Adrien Goetz, préfacier de l’édition 2009 chez Gallimard (coll. « Folio classique »), a le mérite de réhabiliter cette année 1482 sans insister sur sa proximité avec 1476 – 1477 : défaites de Charles le Téméraire à Grandson et Morat, sa mort à Nancy, extinction des derniers feux de ce que Julius Evola appelle « l’âme de la chevalerie », tandis que pointe comme une improbable aurore le pragmatisme calculateur de Louis XI. Nonobstant une importante réserve que je formulerai en conclusion, je trouve la préface d’Adrien Goetz remarquable et je m’incline devant l’étonnante érudition des 180 pages de notes de Benedikte Andersson.

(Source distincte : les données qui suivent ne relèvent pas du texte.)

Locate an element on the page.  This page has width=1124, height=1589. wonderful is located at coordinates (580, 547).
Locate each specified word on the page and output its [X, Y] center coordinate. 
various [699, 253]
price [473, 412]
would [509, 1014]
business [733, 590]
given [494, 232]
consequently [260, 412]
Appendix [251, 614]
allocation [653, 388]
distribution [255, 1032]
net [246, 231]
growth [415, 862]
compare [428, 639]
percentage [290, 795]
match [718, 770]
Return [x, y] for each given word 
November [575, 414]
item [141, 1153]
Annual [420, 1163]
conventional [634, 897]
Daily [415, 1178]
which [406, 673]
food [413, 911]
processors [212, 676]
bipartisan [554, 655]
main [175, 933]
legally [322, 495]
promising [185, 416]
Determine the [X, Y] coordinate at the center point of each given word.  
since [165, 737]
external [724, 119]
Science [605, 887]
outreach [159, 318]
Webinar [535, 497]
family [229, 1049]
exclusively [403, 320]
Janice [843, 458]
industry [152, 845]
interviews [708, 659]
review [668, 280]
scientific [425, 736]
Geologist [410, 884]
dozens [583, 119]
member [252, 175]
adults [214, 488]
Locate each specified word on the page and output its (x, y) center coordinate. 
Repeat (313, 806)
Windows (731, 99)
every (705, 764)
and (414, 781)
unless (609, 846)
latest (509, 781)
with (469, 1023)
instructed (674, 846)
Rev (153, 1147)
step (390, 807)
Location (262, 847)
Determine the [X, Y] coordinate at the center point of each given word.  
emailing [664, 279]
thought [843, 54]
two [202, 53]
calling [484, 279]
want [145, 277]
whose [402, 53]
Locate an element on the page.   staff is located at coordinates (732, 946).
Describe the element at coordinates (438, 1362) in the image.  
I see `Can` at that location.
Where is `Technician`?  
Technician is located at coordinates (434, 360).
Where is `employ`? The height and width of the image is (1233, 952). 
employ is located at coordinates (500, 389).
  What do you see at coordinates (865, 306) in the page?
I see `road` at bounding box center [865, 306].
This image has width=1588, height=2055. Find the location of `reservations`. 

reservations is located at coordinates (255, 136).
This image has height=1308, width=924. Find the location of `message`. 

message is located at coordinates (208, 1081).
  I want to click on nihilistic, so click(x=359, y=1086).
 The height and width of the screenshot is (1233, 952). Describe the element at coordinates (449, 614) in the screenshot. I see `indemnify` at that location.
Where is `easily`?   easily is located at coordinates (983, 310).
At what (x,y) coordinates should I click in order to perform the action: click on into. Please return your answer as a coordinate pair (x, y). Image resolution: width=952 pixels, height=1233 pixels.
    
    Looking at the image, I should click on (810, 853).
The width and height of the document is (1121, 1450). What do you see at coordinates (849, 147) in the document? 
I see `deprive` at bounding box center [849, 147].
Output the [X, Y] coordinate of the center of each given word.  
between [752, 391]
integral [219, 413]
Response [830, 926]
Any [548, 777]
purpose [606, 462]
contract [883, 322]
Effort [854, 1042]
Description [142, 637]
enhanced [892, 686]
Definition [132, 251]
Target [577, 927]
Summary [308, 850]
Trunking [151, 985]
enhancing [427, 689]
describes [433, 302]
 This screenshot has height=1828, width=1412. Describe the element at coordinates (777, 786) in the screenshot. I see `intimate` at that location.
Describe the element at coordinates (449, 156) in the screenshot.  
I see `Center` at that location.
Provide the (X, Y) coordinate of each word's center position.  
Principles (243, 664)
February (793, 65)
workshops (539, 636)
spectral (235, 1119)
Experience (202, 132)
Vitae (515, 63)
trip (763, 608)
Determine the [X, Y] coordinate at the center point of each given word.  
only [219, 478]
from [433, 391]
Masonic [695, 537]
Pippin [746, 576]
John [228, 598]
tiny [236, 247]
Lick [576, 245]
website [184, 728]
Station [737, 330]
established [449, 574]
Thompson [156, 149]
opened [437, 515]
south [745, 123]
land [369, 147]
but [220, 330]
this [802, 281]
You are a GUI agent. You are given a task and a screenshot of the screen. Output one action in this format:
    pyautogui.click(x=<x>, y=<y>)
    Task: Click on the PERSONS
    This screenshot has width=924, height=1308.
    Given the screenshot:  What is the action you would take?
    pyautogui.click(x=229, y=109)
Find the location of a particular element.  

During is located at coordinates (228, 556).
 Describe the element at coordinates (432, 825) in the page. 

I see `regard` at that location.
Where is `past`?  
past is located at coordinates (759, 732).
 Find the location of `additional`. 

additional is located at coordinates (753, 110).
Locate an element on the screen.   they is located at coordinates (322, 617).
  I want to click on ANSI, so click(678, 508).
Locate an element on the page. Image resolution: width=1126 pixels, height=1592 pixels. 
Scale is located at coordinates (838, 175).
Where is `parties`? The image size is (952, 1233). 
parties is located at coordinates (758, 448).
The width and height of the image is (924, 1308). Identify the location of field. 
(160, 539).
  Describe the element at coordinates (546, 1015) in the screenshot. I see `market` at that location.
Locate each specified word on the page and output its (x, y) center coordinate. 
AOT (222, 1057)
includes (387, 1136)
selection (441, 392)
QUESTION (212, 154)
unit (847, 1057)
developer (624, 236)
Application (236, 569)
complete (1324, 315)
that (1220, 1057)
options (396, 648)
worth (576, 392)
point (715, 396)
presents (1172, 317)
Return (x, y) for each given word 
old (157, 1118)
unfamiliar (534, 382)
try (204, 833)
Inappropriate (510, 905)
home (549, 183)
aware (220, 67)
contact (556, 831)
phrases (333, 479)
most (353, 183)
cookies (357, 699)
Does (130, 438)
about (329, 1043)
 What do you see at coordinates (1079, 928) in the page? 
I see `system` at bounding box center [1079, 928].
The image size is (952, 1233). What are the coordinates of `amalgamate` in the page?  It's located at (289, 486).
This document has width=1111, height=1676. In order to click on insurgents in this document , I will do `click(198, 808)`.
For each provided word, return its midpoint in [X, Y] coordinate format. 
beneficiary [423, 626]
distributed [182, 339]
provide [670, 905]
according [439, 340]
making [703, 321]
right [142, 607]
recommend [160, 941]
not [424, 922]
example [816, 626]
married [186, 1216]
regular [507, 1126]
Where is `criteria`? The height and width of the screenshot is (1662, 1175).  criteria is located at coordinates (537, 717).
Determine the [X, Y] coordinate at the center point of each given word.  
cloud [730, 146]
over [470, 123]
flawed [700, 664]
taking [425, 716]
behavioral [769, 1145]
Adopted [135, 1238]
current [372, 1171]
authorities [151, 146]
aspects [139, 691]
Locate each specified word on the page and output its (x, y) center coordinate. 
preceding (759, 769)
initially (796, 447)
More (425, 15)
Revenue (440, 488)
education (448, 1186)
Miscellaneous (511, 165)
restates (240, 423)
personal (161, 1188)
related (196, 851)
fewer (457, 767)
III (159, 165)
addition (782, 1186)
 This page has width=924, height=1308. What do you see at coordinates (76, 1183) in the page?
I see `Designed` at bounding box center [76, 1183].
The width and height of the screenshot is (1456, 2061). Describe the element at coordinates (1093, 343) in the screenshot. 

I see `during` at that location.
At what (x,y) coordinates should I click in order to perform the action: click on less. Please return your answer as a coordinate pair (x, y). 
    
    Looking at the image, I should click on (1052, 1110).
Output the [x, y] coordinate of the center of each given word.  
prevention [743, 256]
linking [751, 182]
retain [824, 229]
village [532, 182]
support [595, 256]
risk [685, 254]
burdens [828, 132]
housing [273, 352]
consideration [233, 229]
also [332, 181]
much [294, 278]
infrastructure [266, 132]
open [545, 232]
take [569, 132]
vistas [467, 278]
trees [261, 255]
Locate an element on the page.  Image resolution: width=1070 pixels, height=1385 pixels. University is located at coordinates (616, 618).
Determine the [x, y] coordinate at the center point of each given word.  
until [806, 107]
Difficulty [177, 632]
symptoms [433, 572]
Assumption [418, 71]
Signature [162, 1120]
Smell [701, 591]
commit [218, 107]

Le volume contient aussi d’intéressantes annexes où l’on découvre sans surprise un Victor Hugo admirateur de Walter Scott, en face duquel Restif de la Bretonne fait piètre figure en apportant « sa hottée de plâtres » au grand édifice de la littérature européenne. Pourtant, Victor Hugo cite rarement ceux qu’il juge responsable du déclin des lettres françaises. Il ne fait qu’égratigner Voltaire, vitupère globalement les récits trop classiques dans des pages critiques où peuvent se reconnaître pour cibles l’Abbé Prévost, Madame de La Fayette, voire le Diderot de Jacques le Fataliste. Pour qui sait lire entre les lignes et connaît quelque peu la production littéraire du siècle des prétendues « Lumières », les considérations désabusées sur le roman épistolaire ne peuvent viser que Choderlos de Laclos et ses Liaisons dangereuses. Mais le chapitre II du livre cinquième vaut surtout par sa profondeur historique et une véritable théorie des trois âges de l’humanité que Victor Hugo nous invite à méditer avec une maîtrise stylistique et une organisation du savoir assez époustouflantes chez un jeune homme de 29 ans (Notre-Dame de Paris 1482 paraît en 1831).

hugovndp.jpg« Quand la mémoire des premières races se sentit surchargée, quand le bagage des souvenirs du genre humain devint si lourd et si confus que la parole, nue et volante, risqua d’en perdre en chemin, on les transcrivit sur le sol de la façon la plus visible, la plus durable et la plus naturelle à la fois. On scella chaque tradition sous un monument. » Ainsi Victor Hugo évoque-t-il le premier passage d’une ère d’oralité à un âge où l’architecture devient « le grand livre de l’humanité ». Souvenons-nous cependant de la parole biblique concernant la pierre que les bâtisseurs ont écartée et qui est justement la pierre d’angle. Le risque de « perdre en chemin » un élément essentiel deviendrait-il réalité dès que s’élèvent les premiers menhirs celtiques que l’on retrouve « dans la Sibérie d’Asie » ou « les pampas d’Amérique » ?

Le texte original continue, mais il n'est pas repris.